▶ [INSTRUCTION] Copy the entries below word for word, from the first line through the line containing "What do you see at coordinates (170, 220)", both included.

## begin SUPPLIED RECORDS

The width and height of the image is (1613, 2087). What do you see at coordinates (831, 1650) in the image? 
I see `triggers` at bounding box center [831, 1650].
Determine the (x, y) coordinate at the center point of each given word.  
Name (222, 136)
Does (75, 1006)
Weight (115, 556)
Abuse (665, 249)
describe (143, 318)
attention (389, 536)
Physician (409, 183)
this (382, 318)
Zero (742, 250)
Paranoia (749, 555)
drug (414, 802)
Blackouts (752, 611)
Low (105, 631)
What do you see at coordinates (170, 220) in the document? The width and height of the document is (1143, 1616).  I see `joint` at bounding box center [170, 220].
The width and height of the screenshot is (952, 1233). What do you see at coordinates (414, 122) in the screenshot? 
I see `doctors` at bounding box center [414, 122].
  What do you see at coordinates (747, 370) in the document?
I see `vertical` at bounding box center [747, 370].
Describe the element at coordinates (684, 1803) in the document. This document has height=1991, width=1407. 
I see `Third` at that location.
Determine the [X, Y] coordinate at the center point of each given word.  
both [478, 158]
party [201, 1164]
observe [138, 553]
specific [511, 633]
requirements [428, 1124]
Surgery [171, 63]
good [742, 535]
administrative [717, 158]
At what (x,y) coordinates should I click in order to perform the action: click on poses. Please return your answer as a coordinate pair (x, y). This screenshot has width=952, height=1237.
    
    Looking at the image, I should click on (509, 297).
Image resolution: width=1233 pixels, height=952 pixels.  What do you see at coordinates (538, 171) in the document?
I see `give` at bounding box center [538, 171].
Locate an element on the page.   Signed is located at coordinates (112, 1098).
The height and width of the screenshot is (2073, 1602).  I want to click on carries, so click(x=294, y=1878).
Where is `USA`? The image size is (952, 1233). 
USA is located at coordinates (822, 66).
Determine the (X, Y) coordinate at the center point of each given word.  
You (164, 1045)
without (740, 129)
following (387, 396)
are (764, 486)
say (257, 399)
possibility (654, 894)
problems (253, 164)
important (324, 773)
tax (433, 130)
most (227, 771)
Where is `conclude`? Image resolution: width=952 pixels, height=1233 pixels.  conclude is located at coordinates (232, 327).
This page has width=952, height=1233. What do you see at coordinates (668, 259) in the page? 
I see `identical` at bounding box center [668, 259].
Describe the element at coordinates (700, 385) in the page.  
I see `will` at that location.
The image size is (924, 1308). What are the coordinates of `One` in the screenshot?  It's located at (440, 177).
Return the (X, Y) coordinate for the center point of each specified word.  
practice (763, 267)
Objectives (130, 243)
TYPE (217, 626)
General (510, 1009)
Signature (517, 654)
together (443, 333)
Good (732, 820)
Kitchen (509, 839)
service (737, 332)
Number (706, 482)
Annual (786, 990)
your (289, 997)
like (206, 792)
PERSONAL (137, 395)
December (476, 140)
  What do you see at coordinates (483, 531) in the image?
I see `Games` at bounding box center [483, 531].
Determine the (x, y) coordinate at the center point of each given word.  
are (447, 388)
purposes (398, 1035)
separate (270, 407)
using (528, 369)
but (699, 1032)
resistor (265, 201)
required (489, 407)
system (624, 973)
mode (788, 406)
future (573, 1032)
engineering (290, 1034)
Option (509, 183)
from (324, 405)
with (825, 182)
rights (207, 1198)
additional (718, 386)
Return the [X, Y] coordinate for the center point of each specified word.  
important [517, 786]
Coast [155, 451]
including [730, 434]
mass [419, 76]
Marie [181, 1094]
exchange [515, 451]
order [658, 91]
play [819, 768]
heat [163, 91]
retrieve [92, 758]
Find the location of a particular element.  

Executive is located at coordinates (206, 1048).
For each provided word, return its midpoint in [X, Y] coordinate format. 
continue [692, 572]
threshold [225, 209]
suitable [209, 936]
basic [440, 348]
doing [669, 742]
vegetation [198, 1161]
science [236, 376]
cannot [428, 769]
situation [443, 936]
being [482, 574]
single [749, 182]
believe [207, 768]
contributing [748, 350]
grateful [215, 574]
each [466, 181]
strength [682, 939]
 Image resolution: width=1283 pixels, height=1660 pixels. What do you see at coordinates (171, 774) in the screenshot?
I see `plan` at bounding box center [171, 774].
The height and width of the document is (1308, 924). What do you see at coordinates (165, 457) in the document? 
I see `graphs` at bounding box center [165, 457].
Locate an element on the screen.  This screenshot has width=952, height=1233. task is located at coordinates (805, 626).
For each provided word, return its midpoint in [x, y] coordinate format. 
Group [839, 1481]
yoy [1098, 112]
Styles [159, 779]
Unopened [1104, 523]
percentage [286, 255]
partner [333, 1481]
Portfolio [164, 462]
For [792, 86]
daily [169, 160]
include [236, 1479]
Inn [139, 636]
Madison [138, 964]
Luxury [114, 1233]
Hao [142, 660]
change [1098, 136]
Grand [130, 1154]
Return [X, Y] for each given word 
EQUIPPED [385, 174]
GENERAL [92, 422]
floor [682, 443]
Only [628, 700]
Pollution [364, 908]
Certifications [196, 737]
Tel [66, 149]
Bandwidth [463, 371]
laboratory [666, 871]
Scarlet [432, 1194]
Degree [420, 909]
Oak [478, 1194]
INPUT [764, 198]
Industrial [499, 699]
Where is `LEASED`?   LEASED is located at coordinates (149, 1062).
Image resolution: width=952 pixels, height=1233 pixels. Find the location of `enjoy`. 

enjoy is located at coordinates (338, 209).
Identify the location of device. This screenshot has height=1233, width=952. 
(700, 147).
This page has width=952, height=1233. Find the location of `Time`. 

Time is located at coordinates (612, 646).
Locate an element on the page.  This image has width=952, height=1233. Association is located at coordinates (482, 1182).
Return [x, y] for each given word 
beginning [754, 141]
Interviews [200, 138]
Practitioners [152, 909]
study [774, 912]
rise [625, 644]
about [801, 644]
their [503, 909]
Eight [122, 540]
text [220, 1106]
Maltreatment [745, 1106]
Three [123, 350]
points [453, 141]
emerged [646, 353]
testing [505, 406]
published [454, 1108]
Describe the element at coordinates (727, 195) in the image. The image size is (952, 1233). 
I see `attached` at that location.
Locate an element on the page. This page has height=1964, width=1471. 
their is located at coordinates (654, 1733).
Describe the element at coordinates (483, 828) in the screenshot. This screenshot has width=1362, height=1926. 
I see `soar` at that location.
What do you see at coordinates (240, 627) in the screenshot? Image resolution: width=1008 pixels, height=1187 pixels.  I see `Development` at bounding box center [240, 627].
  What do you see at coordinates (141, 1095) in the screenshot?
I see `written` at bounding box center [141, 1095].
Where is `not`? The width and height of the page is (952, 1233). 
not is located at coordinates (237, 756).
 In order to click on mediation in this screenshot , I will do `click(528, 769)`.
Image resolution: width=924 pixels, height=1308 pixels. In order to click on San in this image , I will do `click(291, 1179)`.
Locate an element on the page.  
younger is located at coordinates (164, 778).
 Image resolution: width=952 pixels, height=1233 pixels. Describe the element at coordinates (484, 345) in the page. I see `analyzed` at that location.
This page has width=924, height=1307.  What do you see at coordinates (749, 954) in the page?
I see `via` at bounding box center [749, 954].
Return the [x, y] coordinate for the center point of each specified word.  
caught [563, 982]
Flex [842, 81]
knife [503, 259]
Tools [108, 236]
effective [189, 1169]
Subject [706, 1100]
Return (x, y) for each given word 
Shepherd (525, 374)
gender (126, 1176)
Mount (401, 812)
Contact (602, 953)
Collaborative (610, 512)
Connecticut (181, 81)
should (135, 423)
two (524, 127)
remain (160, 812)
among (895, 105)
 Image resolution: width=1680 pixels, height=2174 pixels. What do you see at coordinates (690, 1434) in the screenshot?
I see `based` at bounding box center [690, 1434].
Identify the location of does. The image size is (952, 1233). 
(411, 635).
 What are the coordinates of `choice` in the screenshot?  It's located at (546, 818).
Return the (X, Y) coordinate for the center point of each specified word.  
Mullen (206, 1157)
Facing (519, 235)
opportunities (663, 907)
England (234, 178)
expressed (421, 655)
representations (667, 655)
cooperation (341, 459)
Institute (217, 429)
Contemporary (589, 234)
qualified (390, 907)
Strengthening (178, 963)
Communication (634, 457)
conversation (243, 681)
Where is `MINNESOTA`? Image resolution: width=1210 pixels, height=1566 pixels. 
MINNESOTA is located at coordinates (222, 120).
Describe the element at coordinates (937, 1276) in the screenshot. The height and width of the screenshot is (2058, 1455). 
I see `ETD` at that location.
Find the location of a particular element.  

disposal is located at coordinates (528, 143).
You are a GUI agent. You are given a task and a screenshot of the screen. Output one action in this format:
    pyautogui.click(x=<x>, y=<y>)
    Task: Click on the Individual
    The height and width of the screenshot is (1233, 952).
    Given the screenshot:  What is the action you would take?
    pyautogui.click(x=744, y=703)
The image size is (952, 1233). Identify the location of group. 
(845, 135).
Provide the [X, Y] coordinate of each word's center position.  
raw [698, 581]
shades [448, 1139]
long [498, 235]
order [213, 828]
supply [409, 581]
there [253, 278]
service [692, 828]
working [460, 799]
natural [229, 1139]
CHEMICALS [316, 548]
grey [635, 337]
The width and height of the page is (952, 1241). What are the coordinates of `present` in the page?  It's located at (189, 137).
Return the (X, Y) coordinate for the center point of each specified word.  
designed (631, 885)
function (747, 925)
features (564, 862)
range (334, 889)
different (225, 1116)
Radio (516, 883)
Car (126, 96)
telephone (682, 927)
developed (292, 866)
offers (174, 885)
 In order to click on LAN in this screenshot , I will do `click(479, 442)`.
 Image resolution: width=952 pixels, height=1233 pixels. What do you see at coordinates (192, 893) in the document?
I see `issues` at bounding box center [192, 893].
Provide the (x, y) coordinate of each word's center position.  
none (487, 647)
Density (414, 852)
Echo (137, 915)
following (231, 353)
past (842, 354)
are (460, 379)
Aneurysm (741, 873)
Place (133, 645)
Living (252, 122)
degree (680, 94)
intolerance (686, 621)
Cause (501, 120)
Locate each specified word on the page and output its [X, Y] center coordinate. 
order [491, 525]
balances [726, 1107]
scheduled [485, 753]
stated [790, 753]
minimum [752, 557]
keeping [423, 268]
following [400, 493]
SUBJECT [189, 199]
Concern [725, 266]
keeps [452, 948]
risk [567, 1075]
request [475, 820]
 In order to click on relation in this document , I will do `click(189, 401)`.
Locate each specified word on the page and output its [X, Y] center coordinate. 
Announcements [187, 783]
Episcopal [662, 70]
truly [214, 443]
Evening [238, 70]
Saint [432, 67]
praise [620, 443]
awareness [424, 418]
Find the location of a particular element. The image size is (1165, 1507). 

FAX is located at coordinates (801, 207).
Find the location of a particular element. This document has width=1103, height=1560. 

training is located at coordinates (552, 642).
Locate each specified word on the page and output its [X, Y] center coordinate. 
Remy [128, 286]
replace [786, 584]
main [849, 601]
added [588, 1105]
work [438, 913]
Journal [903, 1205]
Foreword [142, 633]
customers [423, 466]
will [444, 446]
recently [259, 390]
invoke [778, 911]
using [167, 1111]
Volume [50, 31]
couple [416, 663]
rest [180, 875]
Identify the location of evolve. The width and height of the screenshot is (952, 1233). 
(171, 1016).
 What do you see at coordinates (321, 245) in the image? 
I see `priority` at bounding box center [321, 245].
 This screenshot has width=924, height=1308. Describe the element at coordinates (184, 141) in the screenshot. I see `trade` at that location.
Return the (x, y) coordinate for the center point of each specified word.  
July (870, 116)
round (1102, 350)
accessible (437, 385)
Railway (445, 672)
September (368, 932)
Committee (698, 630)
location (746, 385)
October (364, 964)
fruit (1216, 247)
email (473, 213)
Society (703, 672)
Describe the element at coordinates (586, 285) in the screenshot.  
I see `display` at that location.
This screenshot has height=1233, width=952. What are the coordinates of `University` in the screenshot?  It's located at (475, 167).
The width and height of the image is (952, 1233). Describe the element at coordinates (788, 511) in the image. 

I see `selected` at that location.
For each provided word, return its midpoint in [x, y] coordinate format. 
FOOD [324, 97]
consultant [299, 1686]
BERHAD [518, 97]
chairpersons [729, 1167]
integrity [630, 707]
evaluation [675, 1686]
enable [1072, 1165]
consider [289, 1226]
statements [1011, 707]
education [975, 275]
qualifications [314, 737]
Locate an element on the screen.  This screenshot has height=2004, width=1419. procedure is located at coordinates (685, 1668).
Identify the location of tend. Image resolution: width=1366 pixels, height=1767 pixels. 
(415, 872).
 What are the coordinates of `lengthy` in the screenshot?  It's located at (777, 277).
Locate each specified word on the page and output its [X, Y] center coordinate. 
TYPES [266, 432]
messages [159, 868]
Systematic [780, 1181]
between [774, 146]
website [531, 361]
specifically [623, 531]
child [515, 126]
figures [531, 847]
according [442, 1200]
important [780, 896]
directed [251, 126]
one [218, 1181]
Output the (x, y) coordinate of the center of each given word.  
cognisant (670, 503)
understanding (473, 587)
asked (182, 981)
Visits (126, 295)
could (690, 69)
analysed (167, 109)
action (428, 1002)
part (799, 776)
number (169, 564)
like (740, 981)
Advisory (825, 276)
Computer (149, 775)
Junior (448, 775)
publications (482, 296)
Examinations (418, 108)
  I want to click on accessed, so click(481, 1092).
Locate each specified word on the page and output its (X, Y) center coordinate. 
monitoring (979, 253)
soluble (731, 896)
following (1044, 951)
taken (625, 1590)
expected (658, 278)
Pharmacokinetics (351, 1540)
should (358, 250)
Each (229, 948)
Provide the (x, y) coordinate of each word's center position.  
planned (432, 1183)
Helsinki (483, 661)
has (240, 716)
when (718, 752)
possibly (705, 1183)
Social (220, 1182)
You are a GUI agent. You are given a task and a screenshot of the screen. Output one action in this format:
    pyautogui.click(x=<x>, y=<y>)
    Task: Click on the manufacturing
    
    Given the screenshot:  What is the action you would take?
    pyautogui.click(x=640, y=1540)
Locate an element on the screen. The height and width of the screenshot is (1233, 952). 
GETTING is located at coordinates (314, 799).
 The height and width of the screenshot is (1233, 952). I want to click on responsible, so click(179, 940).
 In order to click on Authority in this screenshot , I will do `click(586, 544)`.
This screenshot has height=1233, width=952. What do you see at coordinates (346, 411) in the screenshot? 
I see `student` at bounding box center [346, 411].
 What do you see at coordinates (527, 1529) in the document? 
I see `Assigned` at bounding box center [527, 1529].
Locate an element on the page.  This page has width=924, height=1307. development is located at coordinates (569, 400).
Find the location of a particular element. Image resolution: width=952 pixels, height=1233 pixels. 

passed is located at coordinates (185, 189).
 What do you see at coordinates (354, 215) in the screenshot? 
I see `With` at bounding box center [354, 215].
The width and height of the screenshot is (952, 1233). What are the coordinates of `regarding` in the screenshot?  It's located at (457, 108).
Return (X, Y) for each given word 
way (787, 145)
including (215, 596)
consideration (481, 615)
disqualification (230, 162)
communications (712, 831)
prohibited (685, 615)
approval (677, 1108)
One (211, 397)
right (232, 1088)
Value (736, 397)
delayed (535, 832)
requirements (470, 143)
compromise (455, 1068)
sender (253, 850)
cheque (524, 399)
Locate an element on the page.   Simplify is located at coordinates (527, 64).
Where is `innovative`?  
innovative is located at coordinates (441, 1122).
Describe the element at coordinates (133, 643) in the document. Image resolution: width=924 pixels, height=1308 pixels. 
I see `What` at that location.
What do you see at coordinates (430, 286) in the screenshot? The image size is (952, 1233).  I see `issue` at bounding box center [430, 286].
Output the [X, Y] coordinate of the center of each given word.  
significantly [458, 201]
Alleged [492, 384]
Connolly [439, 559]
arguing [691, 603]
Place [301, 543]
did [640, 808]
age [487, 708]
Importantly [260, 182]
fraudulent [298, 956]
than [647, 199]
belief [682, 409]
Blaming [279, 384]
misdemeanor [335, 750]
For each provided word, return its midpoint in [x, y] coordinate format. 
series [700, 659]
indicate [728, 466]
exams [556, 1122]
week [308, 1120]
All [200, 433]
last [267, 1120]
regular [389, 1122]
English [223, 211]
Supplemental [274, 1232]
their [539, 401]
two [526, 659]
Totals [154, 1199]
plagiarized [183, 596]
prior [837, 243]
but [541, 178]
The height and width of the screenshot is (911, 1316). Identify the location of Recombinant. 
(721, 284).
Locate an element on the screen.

## end SUPPLIED RECORDS

▶ [RESULT]
The width and height of the image is (1613, 2087). What do you see at coordinates (831, 1650) in the image? 
I see `triggers` at bounding box center [831, 1650].
Determine the (x, y) coordinate at the center point of each given word.  
Name (222, 136)
Does (75, 1006)
Weight (115, 556)
Abuse (665, 249)
describe (143, 318)
attention (389, 536)
Physician (409, 183)
this (382, 318)
Zero (742, 250)
Paranoia (749, 555)
drug (414, 802)
Blackouts (752, 611)
Low (105, 631)
What do you see at coordinates (170, 220) in the document? The width and height of the document is (1143, 1616).  I see `joint` at bounding box center [170, 220].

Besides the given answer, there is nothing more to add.